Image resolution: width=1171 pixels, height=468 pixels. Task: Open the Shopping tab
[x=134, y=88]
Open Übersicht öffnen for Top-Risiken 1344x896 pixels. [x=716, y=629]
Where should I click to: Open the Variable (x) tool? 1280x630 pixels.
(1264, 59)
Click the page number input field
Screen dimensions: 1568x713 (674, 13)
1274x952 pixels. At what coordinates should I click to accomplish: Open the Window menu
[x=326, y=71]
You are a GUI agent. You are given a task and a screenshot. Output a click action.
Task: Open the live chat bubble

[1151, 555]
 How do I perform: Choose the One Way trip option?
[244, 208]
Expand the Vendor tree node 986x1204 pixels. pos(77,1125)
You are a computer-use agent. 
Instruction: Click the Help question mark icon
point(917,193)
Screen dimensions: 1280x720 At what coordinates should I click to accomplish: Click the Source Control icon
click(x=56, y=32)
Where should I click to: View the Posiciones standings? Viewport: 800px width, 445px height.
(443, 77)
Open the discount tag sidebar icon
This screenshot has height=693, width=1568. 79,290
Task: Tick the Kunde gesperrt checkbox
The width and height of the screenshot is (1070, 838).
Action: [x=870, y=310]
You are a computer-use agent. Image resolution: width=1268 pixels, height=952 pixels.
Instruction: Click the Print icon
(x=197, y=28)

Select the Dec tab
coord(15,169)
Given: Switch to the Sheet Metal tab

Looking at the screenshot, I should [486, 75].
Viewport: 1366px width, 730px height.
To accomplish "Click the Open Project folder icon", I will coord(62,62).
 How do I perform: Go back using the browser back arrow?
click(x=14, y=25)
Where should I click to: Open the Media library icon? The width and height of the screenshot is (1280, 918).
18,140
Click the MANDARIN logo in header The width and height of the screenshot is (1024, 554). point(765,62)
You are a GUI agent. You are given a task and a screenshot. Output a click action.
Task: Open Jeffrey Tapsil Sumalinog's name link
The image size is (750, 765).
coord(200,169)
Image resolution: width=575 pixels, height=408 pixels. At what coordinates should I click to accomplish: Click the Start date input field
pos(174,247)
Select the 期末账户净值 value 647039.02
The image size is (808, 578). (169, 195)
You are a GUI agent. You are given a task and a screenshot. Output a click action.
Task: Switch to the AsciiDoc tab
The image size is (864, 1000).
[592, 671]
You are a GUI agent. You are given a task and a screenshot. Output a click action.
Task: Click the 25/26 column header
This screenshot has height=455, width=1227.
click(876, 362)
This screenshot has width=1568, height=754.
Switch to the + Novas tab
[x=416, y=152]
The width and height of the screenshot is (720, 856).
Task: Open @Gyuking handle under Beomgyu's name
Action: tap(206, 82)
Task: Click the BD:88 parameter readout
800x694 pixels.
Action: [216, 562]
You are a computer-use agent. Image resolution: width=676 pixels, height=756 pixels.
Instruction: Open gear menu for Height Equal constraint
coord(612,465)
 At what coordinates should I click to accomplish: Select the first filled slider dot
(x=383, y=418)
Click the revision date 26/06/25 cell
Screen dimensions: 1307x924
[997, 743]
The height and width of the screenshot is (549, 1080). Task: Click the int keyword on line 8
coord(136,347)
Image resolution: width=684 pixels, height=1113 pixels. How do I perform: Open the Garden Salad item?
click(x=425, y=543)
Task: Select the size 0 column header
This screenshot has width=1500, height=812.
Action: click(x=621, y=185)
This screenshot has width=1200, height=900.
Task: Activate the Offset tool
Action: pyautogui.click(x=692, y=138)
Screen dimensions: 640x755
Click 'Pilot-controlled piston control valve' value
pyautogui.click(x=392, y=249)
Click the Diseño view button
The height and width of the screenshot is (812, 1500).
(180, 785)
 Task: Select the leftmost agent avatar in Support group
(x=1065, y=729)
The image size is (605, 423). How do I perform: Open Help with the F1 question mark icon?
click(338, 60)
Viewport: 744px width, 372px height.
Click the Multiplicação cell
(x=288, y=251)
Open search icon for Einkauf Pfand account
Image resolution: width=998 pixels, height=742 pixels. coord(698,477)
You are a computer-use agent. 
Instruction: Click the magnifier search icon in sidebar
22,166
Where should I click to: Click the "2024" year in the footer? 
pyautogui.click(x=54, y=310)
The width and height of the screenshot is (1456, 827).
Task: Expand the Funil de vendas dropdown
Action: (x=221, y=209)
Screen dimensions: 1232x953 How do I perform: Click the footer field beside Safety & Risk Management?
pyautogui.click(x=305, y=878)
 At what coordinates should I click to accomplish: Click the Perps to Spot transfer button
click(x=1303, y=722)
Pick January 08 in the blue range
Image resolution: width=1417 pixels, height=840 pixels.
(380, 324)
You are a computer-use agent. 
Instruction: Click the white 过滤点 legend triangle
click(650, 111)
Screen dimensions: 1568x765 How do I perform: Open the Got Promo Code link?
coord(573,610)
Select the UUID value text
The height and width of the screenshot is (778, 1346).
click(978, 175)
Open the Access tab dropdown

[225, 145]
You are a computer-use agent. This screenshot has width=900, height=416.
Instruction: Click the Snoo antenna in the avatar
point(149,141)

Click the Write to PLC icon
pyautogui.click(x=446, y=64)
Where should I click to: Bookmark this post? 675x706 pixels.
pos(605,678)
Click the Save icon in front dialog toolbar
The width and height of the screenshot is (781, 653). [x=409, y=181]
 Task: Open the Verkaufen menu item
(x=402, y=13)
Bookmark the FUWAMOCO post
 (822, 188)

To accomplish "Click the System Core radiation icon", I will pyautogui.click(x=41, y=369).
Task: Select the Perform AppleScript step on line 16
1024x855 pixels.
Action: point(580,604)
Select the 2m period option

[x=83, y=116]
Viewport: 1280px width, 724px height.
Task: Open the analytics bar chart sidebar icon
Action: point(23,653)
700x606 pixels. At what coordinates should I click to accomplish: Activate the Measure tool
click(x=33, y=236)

• What you will do:
All the records above need to be set down again exactly as they were given.

• Solved problem:
Image resolution: width=1171 pixels, height=468 pixels. Task: Open the Shopping tab
[x=134, y=88]
Open Übersicht öffnen for Top-Risiken 1344x896 pixels. [x=716, y=629]
Where should I click to: Open the Variable (x) tool? 1280x630 pixels.
(1264, 59)
Click the page number input field
Screen dimensions: 1568x713 (674, 13)
1274x952 pixels. At what coordinates should I click to accomplish: Open the Window menu
[x=326, y=71]
You are a GUI agent. You are given a task and a screenshot. Output a click action.
Task: Open the live chat bubble

[1151, 555]
 How do I perform: Choose the One Way trip option?
[244, 208]
Expand the Vendor tree node 986x1204 pixels. pos(77,1125)
You are a computer-use agent. 
Instruction: Click the Help question mark icon
point(917,193)
Screen dimensions: 1280x720 At what coordinates should I click to accomplish: Click the Source Control icon
click(x=56, y=32)
Where should I click to: View the Posiciones standings? Viewport: 800px width, 445px height.
(443, 77)
Open the discount tag sidebar icon
This screenshot has height=693, width=1568. 79,290
Task: Tick the Kunde gesperrt checkbox
The width and height of the screenshot is (1070, 838).
Action: [x=870, y=310]
You are a computer-use agent. Image resolution: width=1268 pixels, height=952 pixels.
Instruction: Click the Print icon
(x=197, y=28)

Select the Dec tab
coord(15,169)
Given: Switch to the Sheet Metal tab

Looking at the screenshot, I should [486, 75].
Viewport: 1366px width, 730px height.
To accomplish "Click the Open Project folder icon", I will coord(62,62).
 How do I perform: Go back using the browser back arrow?
click(x=14, y=25)
Where should I click to: Open the Media library icon? The width and height of the screenshot is (1280, 918).
18,140
Click the MANDARIN logo in header The width and height of the screenshot is (1024, 554). point(765,62)
You are a GUI agent. You are given a task and a screenshot. Output a click action.
Task: Open Jeffrey Tapsil Sumalinog's name link
The image size is (750, 765).
coord(200,169)
Image resolution: width=575 pixels, height=408 pixels. At what coordinates should I click to accomplish: Click the Start date input field
pos(174,247)
Select the 期末账户净值 value 647039.02
The image size is (808, 578). (169, 195)
You are a GUI agent. You are given a task and a screenshot. Output a click action.
Task: Switch to the AsciiDoc tab
The image size is (864, 1000).
[592, 671]
You are a GUI agent. You are given a task and a screenshot. Output a click action.
Task: Click the 25/26 column header
This screenshot has height=455, width=1227.
click(876, 362)
This screenshot has width=1568, height=754.
Switch to the + Novas tab
[x=416, y=152]
The width and height of the screenshot is (720, 856).
Task: Open @Gyuking handle under Beomgyu's name
Action: tap(206, 82)
Task: Click the BD:88 parameter readout
800x694 pixels.
Action: [216, 562]
You are a computer-use agent. Image resolution: width=676 pixels, height=756 pixels.
Instruction: Open gear menu for Height Equal constraint
coord(612,465)
 At what coordinates should I click to accomplish: Select the first filled slider dot
(x=383, y=418)
Click the revision date 26/06/25 cell
Screen dimensions: 1307x924
[997, 743]
The height and width of the screenshot is (549, 1080). Task: Click the int keyword on line 8
coord(136,347)
Image resolution: width=684 pixels, height=1113 pixels. How do I perform: Open the Garden Salad item?
click(x=425, y=543)
Task: Select the size 0 column header
This screenshot has width=1500, height=812.
Action: click(x=621, y=185)
This screenshot has width=1200, height=900.
Task: Activate the Offset tool
Action: pyautogui.click(x=692, y=138)
Screen dimensions: 640x755
Click 'Pilot-controlled piston control valve' value
pyautogui.click(x=392, y=249)
Click the Diseño view button
The height and width of the screenshot is (812, 1500).
(180, 785)
 Task: Select the leftmost agent avatar in Support group
(x=1065, y=729)
The image size is (605, 423). How do I perform: Open Help with the F1 question mark icon?
click(338, 60)
Viewport: 744px width, 372px height.
Click the Multiplicação cell
(x=288, y=251)
Open search icon for Einkauf Pfand account
Image resolution: width=998 pixels, height=742 pixels. coord(698,477)
You are a computer-use agent. 
Instruction: Click the magnifier search icon in sidebar
22,166
Where should I click to: Click the "2024" year in the footer? 
pyautogui.click(x=54, y=310)
The width and height of the screenshot is (1456, 827).
Task: Expand the Funil de vendas dropdown
Action: (x=221, y=209)
Screen dimensions: 1232x953 How do I perform: Click the footer field beside Safety & Risk Management?
pyautogui.click(x=305, y=878)
 At what coordinates should I click to accomplish: Click the Perps to Spot transfer button
click(x=1303, y=722)
Pick January 08 in the blue range
Image resolution: width=1417 pixels, height=840 pixels.
(380, 324)
You are a computer-use agent. 
Instruction: Click the white 过滤点 legend triangle
click(650, 111)
Screen dimensions: 1568x765 How do I perform: Open the Got Promo Code link?
coord(573,610)
Select the UUID value text
The height and width of the screenshot is (778, 1346).
click(978, 175)
Open the Access tab dropdown

[225, 145]
You are a computer-use agent. This screenshot has width=900, height=416.
Instruction: Click the Snoo antenna in the avatar
point(149,141)

Click the Write to PLC icon
pyautogui.click(x=446, y=64)
Where should I click to: Bookmark this post? 675x706 pixels.
pos(605,678)
Click the Save icon in front dialog toolbar
The width and height of the screenshot is (781, 653). [x=409, y=181]
 Task: Open the Verkaufen menu item
(x=402, y=13)
Bookmark the FUWAMOCO post
 (822, 188)

To accomplish "Click the System Core radiation icon", I will pyautogui.click(x=41, y=369).
Task: Select the Perform AppleScript step on line 16
1024x855 pixels.
Action: point(580,604)
Select the 2m period option

[x=83, y=116]
Viewport: 1280px width, 724px height.
Task: Open the analytics bar chart sidebar icon
Action: point(23,653)
700x606 pixels. At what coordinates should I click to accomplish: Activate the Measure tool
click(x=33, y=236)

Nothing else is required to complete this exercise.